Running ChemSTEP (Auto DOCK and Build)
=======================================

Currently, ChemSTEP is set up to run on Wynton with libraries of 13B and 22B. Below are instructions for running ChemSTEP with automatic submission of docking and building.

1. **Source Environment**

   .. code-block:: text

       source /wynton/group/bks/work/shared/kholland/chemstep_auto_v02/bin/activate

2. **Dock the Seed Set**

   Copy the .sdi file for the library you want to use:

   - 13B: ``/wynton/group/bks/work/shared/kholland/chemstep_auto_v02/scripts/libraries/13B/13M_seeds.sdi``
   - 22B: ``/wynton/group/bks/work/shared/kholland/chemstep_auto_v02/scripts/libraries/22B/22M_seeds.sdi``

   Then, DOCK the seed set. See Large-Scale Docking (LSD) directions.

3. **Gather Scores for the Seed Set**

   Once docking is complete, run the following from the directory one level above your docking output (MOLECULES_DIR_TO_BIND).

   For 22B library::

       python /wynton/group/bks/work/shared/kholland/chemstep_auto_v02/scripts/get_scores.py 0

   For the 13B library::

       python /wynton/group/bks/work/shared/kholland/chemstep_auto_v02/scripts/get_scores_13B.py 0 MOL

   *Note:* You must specify the molecule ID prefix for the 13B library (``MOL``).

   Verify that ``scores_round_0.txt`` was correctly written::

       wc -l scores_round_0.txt

4. **Convert Scores to .npy Files**

   Convert scores to ChemSTEP-readable ``.npy`` files::

       python /wynton/group/bks/work/shared/kholland/chemstep_auto_v02/scripts/convert_scores_to_npy.py 0 <mol_id_prefix>

   The ``mol_id_prefix`` should match the library — default is ``CSLB`` for 22B/72B, or ``MOL`` for 13B.
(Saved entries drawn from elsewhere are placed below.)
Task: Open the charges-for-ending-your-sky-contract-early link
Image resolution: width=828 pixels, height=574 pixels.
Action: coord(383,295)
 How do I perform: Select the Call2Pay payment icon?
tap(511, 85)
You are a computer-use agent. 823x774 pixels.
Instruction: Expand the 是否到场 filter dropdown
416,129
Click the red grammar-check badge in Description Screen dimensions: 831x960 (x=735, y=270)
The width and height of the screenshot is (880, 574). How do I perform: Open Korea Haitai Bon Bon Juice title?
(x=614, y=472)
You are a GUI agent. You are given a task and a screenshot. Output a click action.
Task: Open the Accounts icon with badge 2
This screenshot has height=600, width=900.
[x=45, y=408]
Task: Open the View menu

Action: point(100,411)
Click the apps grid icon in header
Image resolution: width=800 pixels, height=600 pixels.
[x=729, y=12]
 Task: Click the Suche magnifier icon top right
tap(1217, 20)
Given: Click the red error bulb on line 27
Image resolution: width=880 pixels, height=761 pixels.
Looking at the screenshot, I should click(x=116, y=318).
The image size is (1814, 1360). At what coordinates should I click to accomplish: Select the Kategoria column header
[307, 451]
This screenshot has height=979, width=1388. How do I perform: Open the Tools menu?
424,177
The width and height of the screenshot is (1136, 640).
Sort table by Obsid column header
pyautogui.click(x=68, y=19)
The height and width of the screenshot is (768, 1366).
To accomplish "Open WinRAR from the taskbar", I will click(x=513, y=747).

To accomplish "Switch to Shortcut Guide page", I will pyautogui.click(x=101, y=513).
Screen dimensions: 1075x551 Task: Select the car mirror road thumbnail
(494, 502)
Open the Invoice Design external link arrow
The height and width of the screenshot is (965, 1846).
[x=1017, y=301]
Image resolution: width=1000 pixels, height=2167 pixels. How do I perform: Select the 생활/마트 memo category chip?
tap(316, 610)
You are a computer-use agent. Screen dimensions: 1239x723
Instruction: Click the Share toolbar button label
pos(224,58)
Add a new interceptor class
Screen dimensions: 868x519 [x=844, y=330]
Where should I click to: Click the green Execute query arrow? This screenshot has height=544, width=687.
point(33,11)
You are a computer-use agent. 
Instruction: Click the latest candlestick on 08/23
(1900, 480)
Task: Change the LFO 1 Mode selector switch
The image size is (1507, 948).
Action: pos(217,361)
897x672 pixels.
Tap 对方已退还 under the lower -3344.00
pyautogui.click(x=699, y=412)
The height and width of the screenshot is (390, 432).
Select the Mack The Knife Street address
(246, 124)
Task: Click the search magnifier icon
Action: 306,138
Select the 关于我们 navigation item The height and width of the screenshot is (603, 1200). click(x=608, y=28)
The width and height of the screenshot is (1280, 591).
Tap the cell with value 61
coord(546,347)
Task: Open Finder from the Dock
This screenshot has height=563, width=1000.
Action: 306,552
5. **Set Up the ChemSTEP Run Directory**

   Make a directory to run ChemSTEP in, cd into it, and copy in necessary files by running:

   .. code-block:: text

       mkdir chemstep_run
       cd chemstep_run
       chemstep-run-new

   You should now have the following files in your ChemSTEP run directory: ``params.txt``, ``run_chemstep.py``, and ``launch_chemstep_as_job.sh``.

   If running with integrated IFP for beacon selection, also run:

   .. code-block:: text

       chemstep-run-ifp

   This will copy in additional files necessary to run IFP including* ``ifp_acceptance_criteria.txt`` and ``interactions.txt``.

6. **Edit params.txt**

   Add the absolute paths to the ChemSTEP-readable score and indices numpy arrays generated in Step 4. The remaining values are left to the user's discretion, with considerations below.

   .. code-block:: text

       seed_indices_file:  /path/to/your/indices_round_0.npy
       seed_scores_file:   /path/to/your/scores_round_0.npy
       hit_pprop:          5.5
       n_docked_per_round: 2000000
       bundle_size:        1000
       max_beacons:        100
       max_n_rounds:       250

   **hit_pprop**: Defines what is considered a "virtual hit." pProp is defined as the -log(rank%) of a molecule within the total library score distribution. For example, a pProp of 4 in the 13B space is equivalent to the top 0.01% of the library (~1.3M molecules); pProp 5 = 0.001% = ~132K virtual hits. ChemSTEP will estimate a DOCK score threshold from the seed set and flag anything scoring better as a virtual hit. Be mindful of seed set size: we suggest the seed set should contain at least 10^(pProp+2) molecules.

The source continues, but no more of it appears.